ここでは関連のあるドキュメント上位5件のIDをratingsに登録しています。
実際に実行してみると次のようなレスポンスが返ってきます。

{
  "metric_score" : 0.4,
  "details" : {
    "javascriptのフレームワークを探すクエリ例" : {
      "metric_score" : 0.4,
      "unrated_docs" : [
        {
          "_index" : "wiki",
          "_id" : "2828794"
        },
        {
          "_index" : "wiki",
          "_id" : "3447215"
        },
        {
          "_index" : "wiki",
          "_id" : "3609062"
        }
      ],
      "hits" : [
        {
          "hit" : {
            "_index" : "wiki",
            "_type" : "page",
            "_id" : "2828794",
            "_score" : 32.780136
          },
          "rating" : null
        },
        {
          "hit" : {
            "_index" : "wiki",
            "_type" : "page",
            "_id" : "3440787",
            "_score" : 32.139748
          },
          "rating" : 1
        },
        {
          "hit" : {
            "_index" : "wiki",
            "_type" : "page",
            "_id" : "3447215",
            "_score" : 31.709887
          },
          "rating" : null
        },
        {
          "hit" : {
            "_index" : "wiki",
            "_type" : "page",
            "_id" : "3609062",
            "_score" : 28.539764
          },
          "rating" : null
        },
        {
          "hit" : {
            "_index" : "wiki",
            "_type" : "page",
            "_id" : "3387491",
            "_score" : 28.265165
          },
          "rating" : 1
        }
      ],
      "metric_details" : {
        "precision" : {
          "relevant_docs_retrieved" : 2,
          "docs_retrieved" : 5
        }
      }
    }
  },
  "failures" : { }
}

"metric_score" : 0.4という結果から分かるように、適合率は40%、つまり5件中の2件のみが関連するドキュメントで、残りの3件は関連がない若しくはrateingされていないドキュメントということになります。

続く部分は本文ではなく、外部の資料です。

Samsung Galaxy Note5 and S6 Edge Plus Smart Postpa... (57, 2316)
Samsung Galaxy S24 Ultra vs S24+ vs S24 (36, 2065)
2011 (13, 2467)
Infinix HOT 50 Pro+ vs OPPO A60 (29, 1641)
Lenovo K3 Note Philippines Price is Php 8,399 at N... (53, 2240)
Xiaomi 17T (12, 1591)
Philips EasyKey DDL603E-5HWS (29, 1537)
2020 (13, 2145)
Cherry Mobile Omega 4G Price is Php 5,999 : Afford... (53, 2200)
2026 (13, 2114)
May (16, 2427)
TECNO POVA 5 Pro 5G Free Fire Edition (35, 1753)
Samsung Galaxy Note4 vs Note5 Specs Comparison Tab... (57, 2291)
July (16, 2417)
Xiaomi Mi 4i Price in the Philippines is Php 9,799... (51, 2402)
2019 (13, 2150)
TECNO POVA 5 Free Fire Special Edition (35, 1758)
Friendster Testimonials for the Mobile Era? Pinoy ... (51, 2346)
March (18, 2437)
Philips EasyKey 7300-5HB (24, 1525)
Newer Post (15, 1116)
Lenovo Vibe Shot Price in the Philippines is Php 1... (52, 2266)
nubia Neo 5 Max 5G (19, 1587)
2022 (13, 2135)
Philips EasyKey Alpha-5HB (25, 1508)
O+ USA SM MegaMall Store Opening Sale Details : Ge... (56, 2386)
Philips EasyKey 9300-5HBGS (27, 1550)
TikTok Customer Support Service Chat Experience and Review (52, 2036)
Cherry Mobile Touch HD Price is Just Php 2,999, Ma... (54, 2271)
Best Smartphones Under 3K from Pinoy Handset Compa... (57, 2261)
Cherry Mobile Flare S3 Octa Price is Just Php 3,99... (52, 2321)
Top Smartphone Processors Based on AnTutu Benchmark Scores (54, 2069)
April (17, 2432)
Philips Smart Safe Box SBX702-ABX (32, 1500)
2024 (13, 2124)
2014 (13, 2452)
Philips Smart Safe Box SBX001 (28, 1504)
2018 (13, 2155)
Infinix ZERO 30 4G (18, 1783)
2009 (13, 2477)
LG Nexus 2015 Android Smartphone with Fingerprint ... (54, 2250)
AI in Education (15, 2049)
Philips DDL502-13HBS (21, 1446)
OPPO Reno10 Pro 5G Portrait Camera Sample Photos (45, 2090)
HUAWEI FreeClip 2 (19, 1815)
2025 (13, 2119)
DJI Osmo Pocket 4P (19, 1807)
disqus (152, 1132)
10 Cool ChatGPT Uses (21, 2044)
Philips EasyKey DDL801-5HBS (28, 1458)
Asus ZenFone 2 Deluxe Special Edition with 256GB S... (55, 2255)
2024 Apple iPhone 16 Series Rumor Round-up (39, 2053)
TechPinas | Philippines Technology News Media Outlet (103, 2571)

実際、unrated_docsというブロックを見ると、3件のドキュメントが入っています。
これは、想定していなかった(リクエスト時にrating指定していなかった)ドキュメントが、検索結果の上位5件に入ってきたことを意味します。
ドキュメントを確認してみたところ、「Vue.js」「Angular.js」などの他に、「シングルページアプリケーション」などがヒットしていました。

今回のケースでは、「シングルページアプリケーション」よりも上位に来て欲しい他のフレームワークなどもありました。
実際には、ここからanalyzerやscoringなどを調整して理想の検索結果に近づくようチューニングをしてゆくことになるでしょう。
その時に再びRanking Evaluation APIを利用して精度が上がったかどうかを客観的数値で測ることができます。
今回の記事の中では、長くなってしまうためチューニングについては割愛します。

さて、ここまでRanking Evaluation APIの使い方を簡単に説明してきました。
真面目に検索システムとして評価するとなると、通常は1つのクエリだけでなく、複数のクエリを用いて総合的に評価するでしょうし、ratingに関してもより網羅性を上げる必要があると思います。ただ、全ドキュメントにレートをつけるのは現実的ではないので、通常はどの程度までratingするものなのか、詳しい人がいたら是非話してみたいものです。

まとめ

  • Ranking Evaluation APIを使って、検索システムとしての定量的評価ができる
  • 事前のRatingなど、テストデータセットの準備が手間

以上です。ツッコミ等あれば是非お願いいたします。
お読みいただきありがとうございました。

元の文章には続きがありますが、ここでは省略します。